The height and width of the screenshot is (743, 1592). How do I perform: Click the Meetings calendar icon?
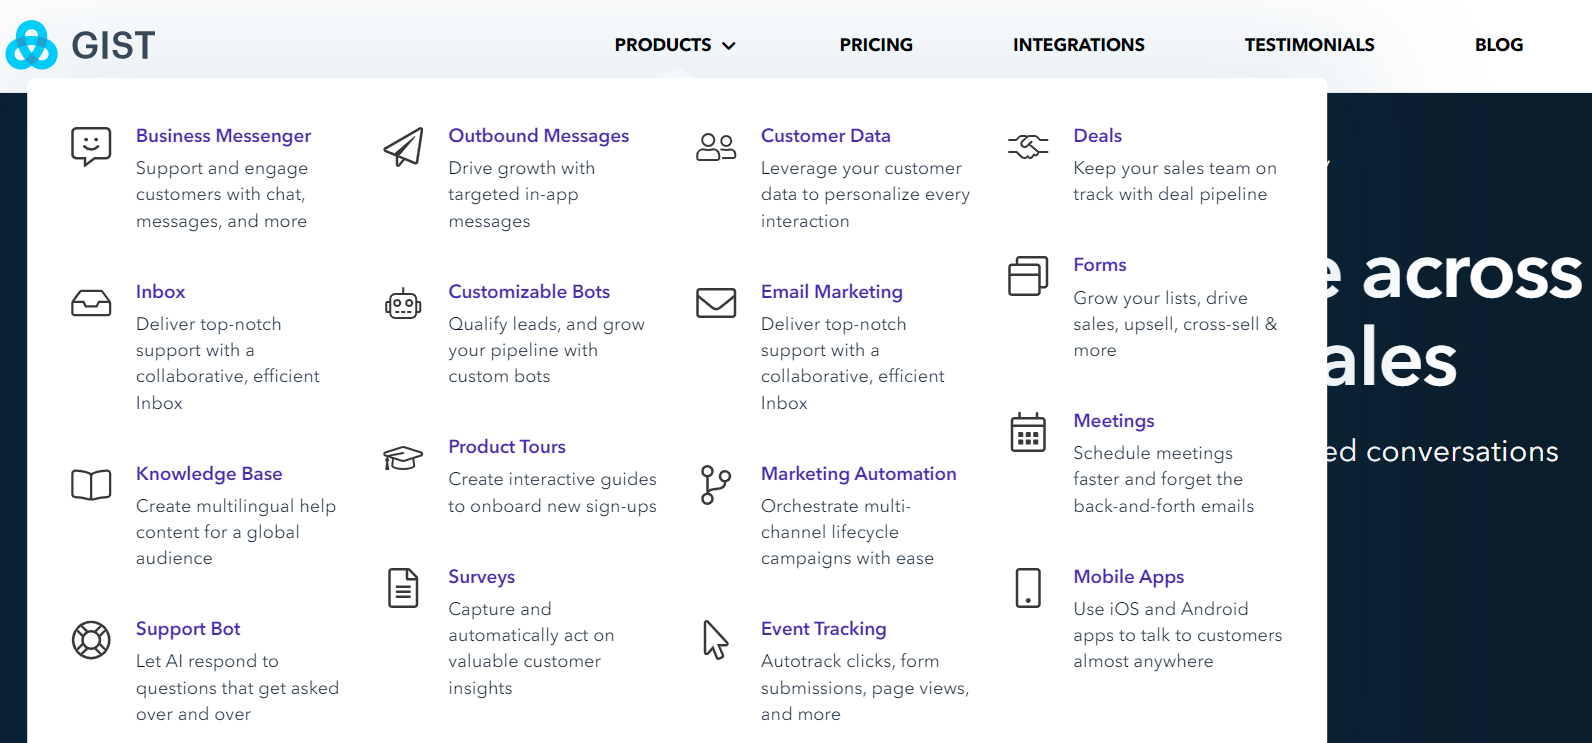coord(1028,432)

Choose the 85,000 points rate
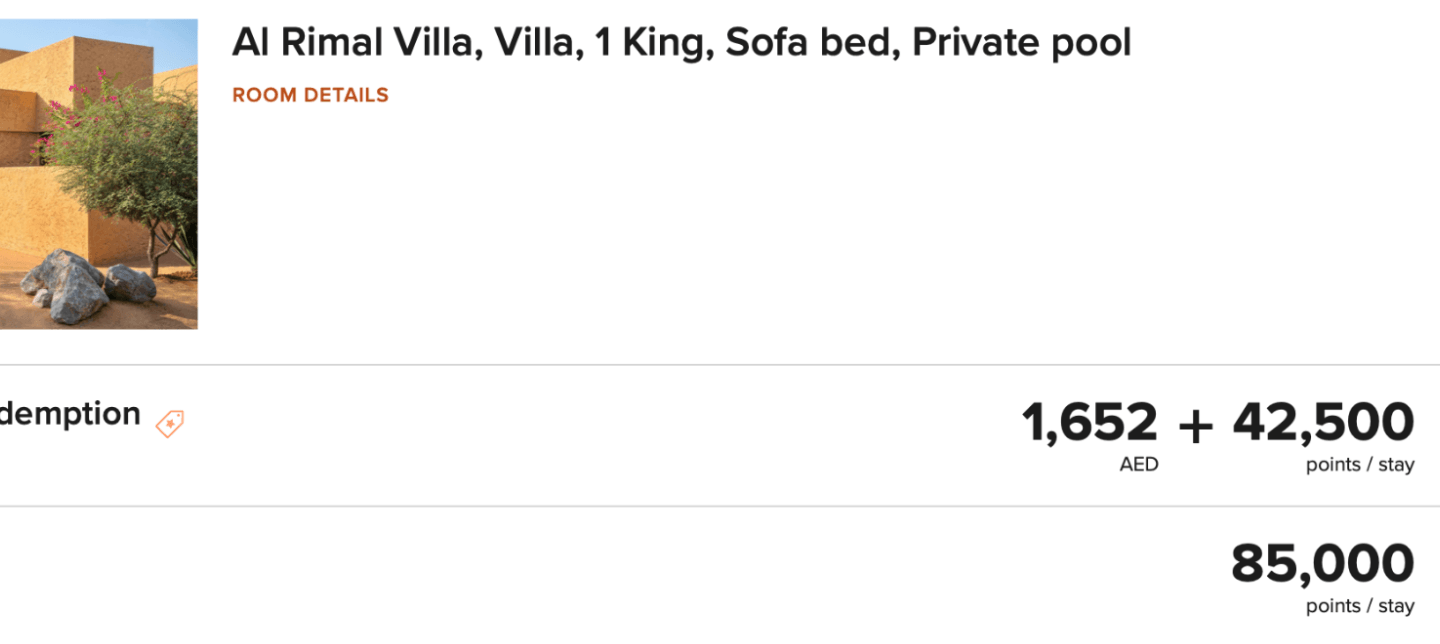point(1322,564)
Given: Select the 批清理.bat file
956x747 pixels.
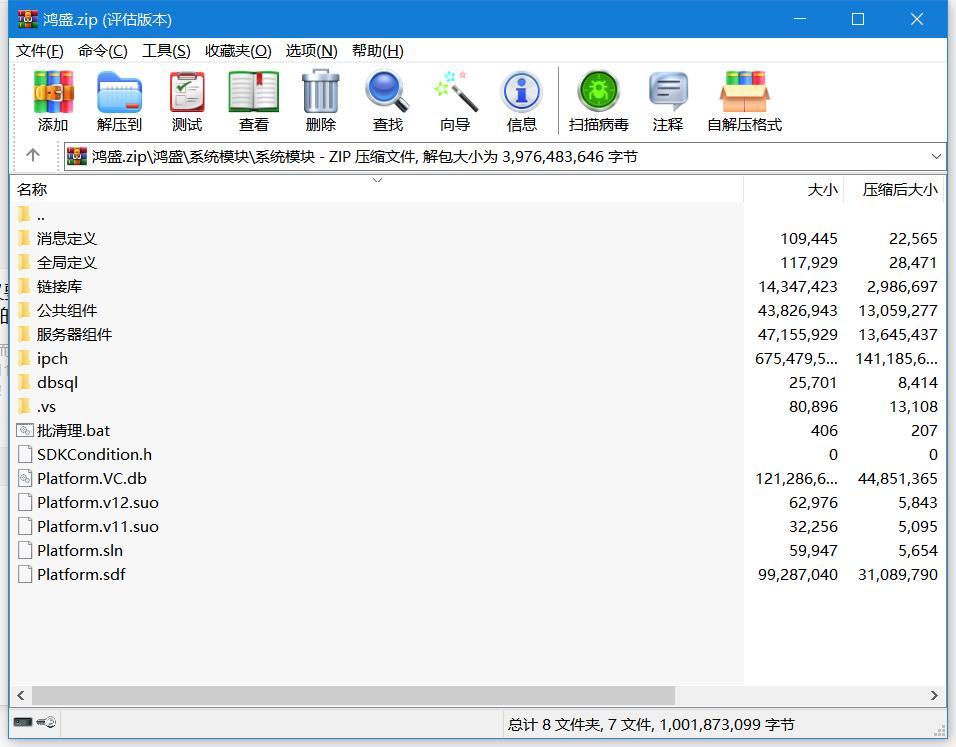Looking at the screenshot, I should 73,430.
+===+
◆ **ACTIVITY**
What you give back must match the material word for word, with no images included.

◆ **EXERCISE SOLUTION**
The height and width of the screenshot is (743, 1592). How do I perform: Click the Meetings calendar icon?
coord(1028,432)

Choose the 85,000 points rate
point(1322,564)
Given: Select the 批清理.bat file
956x747 pixels.
Looking at the screenshot, I should 73,430.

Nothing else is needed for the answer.